Firstly, remember that your pet is also a member of the family, and deserves some consideration in the moving plans. Your pet will also be leaaving familiar surroundings, and you'll have some trouble helping your pet understand what's happening and why. Your goal will be to get your pet out of your present home and into your new home as securely and smoothly as possible. Think about your pet's temperament and special needs and put togather a plan to help your pet make the transition:


  1. Plan for your pet's trip to the new home. Most pets will make the move in a car with the rest of the family. In the eventt that you're traveling by air, you'll need to make arrangements for your pet several weeks in advance. If necessary, get your pet used to a carrier.

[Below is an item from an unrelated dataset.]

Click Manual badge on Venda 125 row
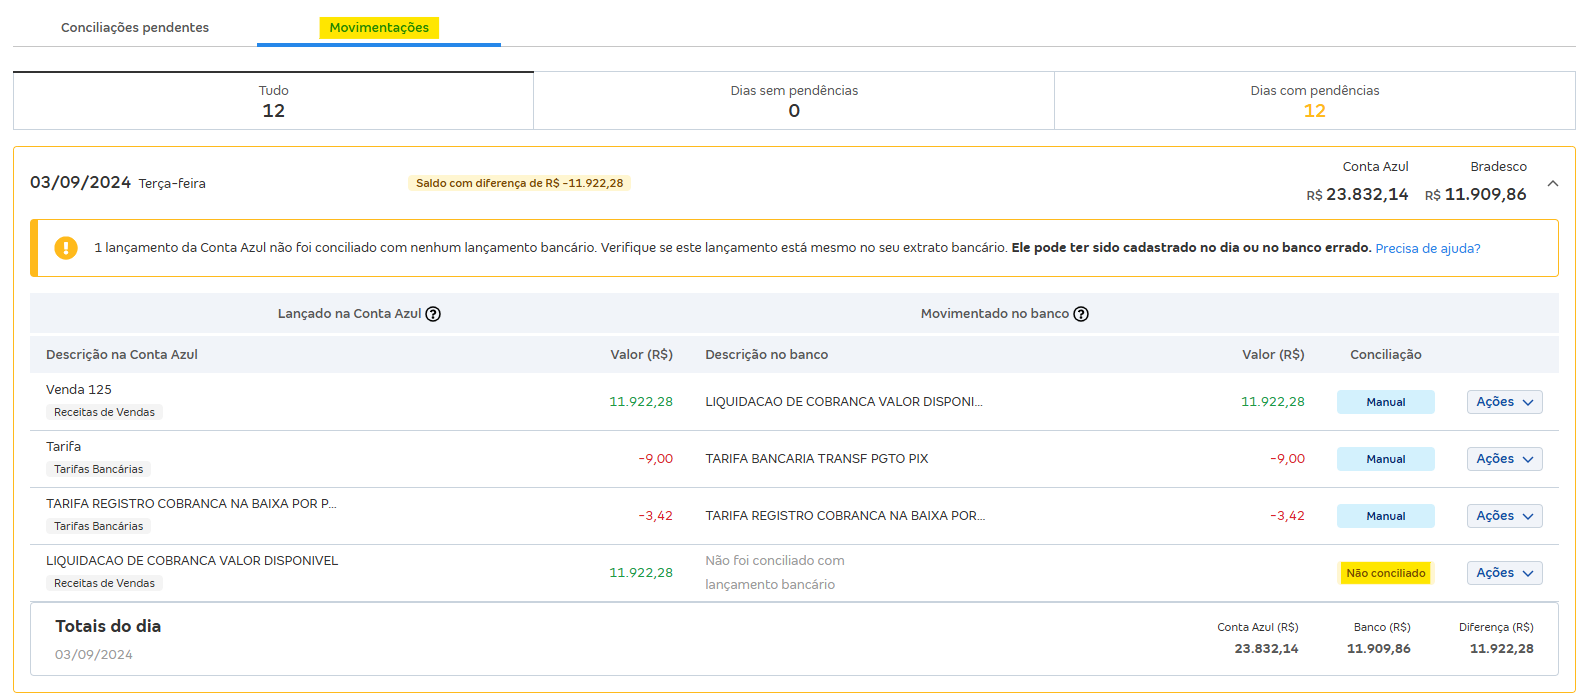The width and height of the screenshot is (1585, 698). [x=1385, y=402]
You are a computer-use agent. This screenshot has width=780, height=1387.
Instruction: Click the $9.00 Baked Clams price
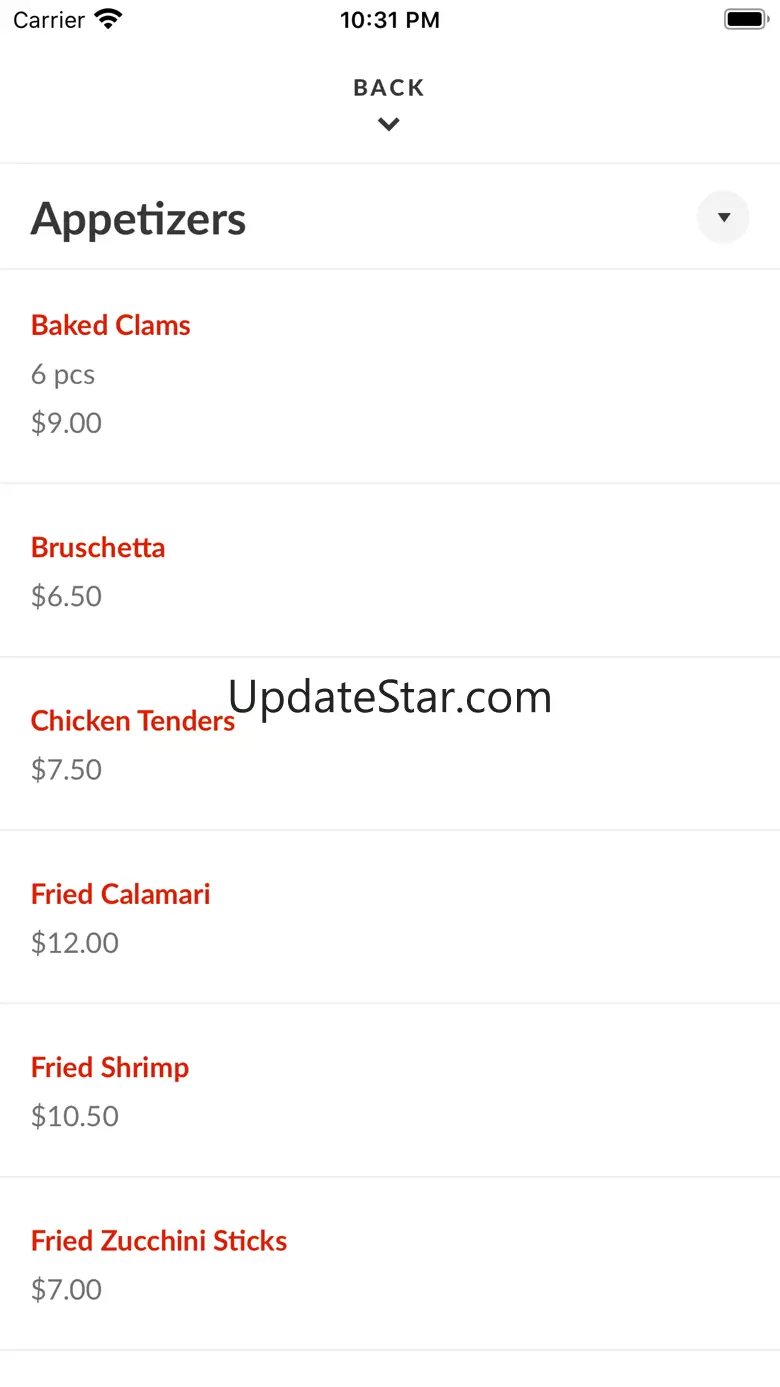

  2. Make a moving day plan for your pet. Ideally, on moving day your pet should stay elsewhere, preferably in a familiar place: a favorite kennel service, or at a kind friend or relatives home. With all the comings and goings at your house - strange people and whicles, and constantly opening doors - there are just too many chances for your pet to have a meltdown or meet with an accident. Stressed pets and movers don't mix well. If your pet must be in the house, find an empty room with the least commotion and put your pet there. Put a sign on the door to clearly indicate that the room is not to be entered. Ensure your pet has comfortable surroundings, enough fresh water and some familiar toys.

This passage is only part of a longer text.